しかし、公文式の教材はまったく違う観点で作られています。公文式の算数・数学教材は、中学・高校に行っても困らないだけの数学力を自学自習で身につけることを目指しています。その数学力は何かといえば、ひとことで言うと方程式や、微分・積分などの代数計算力です。
つまり、「文章題をできるようにするには」あるいは「小学校の算数をできるようにするには」という発想ではなく、「中学・高校数学が自学自習でできるようになるには」という観点で教材が構成されているのです。この目標を達成するために必要な内容に絞り込んだ結果、小学校で学習する文章題は計算力の養成を補充する役割として、教材のところどころに少しだけ配置しているのです。
ひとつ具体的な場面で考えてみましょう。

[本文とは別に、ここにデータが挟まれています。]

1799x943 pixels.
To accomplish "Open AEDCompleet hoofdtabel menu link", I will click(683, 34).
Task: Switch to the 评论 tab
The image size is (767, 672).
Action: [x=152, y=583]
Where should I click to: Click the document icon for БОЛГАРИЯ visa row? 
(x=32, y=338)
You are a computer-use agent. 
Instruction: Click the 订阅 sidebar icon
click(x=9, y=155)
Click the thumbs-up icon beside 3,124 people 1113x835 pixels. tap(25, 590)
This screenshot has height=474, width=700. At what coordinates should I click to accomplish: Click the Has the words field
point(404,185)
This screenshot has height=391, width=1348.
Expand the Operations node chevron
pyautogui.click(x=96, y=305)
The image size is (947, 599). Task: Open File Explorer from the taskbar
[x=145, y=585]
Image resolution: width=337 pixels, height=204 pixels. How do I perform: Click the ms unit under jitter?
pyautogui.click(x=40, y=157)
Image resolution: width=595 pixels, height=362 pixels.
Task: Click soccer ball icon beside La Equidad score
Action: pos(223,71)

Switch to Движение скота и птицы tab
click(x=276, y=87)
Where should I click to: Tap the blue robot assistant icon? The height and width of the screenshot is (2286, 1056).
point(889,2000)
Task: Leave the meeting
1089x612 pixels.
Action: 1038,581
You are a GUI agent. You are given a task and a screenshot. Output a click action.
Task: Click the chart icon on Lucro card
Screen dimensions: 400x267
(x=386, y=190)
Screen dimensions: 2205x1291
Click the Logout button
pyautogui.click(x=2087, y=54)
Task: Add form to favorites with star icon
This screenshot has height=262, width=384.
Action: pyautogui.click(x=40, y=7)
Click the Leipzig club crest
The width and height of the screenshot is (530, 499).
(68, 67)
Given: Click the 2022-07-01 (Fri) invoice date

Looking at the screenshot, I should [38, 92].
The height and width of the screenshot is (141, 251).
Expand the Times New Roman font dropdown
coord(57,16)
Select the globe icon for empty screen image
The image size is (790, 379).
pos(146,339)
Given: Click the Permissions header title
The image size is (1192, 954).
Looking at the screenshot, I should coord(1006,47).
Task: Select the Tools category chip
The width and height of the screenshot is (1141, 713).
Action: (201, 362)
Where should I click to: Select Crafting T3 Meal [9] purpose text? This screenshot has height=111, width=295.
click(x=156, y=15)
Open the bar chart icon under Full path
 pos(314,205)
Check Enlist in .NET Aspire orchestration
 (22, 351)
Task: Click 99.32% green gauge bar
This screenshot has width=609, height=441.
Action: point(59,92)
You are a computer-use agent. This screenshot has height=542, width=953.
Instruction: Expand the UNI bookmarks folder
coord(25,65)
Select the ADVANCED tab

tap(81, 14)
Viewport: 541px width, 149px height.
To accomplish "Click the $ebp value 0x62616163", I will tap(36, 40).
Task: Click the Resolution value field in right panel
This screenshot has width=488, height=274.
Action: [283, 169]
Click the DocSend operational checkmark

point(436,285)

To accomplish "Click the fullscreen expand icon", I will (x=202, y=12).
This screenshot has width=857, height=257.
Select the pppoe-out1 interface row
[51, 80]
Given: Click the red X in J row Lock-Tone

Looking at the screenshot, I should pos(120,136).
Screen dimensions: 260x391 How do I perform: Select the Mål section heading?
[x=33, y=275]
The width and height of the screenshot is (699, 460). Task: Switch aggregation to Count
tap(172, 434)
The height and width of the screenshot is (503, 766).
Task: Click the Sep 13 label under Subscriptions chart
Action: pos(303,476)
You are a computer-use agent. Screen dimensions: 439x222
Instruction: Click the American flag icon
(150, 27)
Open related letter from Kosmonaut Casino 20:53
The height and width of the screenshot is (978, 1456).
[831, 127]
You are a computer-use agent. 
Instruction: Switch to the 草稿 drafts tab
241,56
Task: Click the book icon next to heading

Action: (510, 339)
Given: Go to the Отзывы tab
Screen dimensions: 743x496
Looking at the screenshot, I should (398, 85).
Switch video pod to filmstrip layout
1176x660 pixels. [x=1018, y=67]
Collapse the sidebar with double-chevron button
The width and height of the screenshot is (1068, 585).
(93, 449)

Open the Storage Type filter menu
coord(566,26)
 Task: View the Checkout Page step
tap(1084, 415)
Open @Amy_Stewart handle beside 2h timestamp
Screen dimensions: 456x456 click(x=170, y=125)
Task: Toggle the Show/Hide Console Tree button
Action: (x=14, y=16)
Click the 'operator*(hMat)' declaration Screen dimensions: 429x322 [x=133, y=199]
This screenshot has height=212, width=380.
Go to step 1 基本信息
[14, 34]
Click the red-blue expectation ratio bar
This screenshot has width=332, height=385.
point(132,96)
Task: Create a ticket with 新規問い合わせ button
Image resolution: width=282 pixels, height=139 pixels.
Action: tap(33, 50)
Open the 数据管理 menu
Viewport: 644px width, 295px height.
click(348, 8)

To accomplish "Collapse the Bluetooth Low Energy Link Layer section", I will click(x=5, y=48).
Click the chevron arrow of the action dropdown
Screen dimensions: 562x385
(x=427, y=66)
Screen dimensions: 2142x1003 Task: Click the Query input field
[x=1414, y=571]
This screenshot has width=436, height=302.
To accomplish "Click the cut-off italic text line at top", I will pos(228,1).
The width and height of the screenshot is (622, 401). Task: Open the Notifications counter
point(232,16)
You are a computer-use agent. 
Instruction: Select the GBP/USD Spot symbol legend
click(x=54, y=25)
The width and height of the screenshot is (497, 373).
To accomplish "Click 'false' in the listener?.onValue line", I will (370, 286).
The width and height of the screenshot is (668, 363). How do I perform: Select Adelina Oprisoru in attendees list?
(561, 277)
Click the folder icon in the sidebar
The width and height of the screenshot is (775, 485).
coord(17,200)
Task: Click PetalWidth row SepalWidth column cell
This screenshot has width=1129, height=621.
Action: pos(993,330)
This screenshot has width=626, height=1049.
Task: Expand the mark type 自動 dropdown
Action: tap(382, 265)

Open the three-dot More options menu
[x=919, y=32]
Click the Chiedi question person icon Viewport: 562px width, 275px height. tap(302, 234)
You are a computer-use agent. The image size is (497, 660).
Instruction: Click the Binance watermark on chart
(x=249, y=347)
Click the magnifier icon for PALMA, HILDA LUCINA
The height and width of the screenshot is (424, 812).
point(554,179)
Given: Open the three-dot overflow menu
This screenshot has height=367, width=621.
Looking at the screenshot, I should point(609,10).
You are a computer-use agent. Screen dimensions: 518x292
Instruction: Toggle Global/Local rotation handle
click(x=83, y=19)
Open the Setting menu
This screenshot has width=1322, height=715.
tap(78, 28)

今、(公文式の教材では、E教材あるいはF教材の)分数計算まで進んでいるとします。このとき、次に学習する内容は文章題かそれとも正負の計算や方程式か、どちらがより子どもたちのためになるのでしょうか。
もし、学習者の学年が中学生以上であれば、後者だと思われる方が圧倒的に多いでしょう。学習者が小学生以下であればどうでしょうか。この場合でも私たちは文章題をするよりは、正負の計算や方程式に進んでいくのが、子どもたちにとって結果的に有益であることを知っています。
文章題を家庭で学習することにも、もちろん意味はあるでしょう。興味のある人、余裕のある人は市販のドリルを使うなどして学習するのもよいかもしれません。しかし、中学・高校数学をできるようにするという目的のためには、必ずしも家庭において文章題を学習する必要はありません。先々のことを考えると文章題の練習に時間をかけるより、早く方程式を解けるようにしてあげることが、どれだけ学習者にとって得であるか。それが子どもたちの家庭学習においては大きなポイントと強調したいところです。
もうひとつ、指摘しておきたい点があります。それは計算力は多くの練習を重ねていかないと身につきにくいということです。学年が進むにつれて、また、中学・高校へと進むにつれて計算内容が高度になった時に、あとから練習してもそう簡単に高度な計算力は身につきません。余裕のある小学生のうちに少しでも先の内容を学習し、学力の貯金をしておくことが絶対に有利であるといえるでしょう。
さて、観点を変えて、「文章題を解けるようにするには」ということから、もう一度考えてみましょう。文章題を解く過程は、簡単に整理すれば
- 問題内容を読み取る。
- その問題の立式をする。
- その式を解いて求められている答えを得る。
ということになると思います。
つまり、文章題というのはそれ自体の練習をする前に、十分な読解力、計算力を身につけることのほうが大切です。
私たちは、子どもたちに読み書き計算の力・英語力を「高い基礎学力」と呼べるまでに自学自習で身につけてもらいたいと願い、主張しています。その高い基礎学力は子どもたちの夢と目標を育み、子どもたちが積極的に人生を送っていくときの大きな支えになっていくものと確信しています。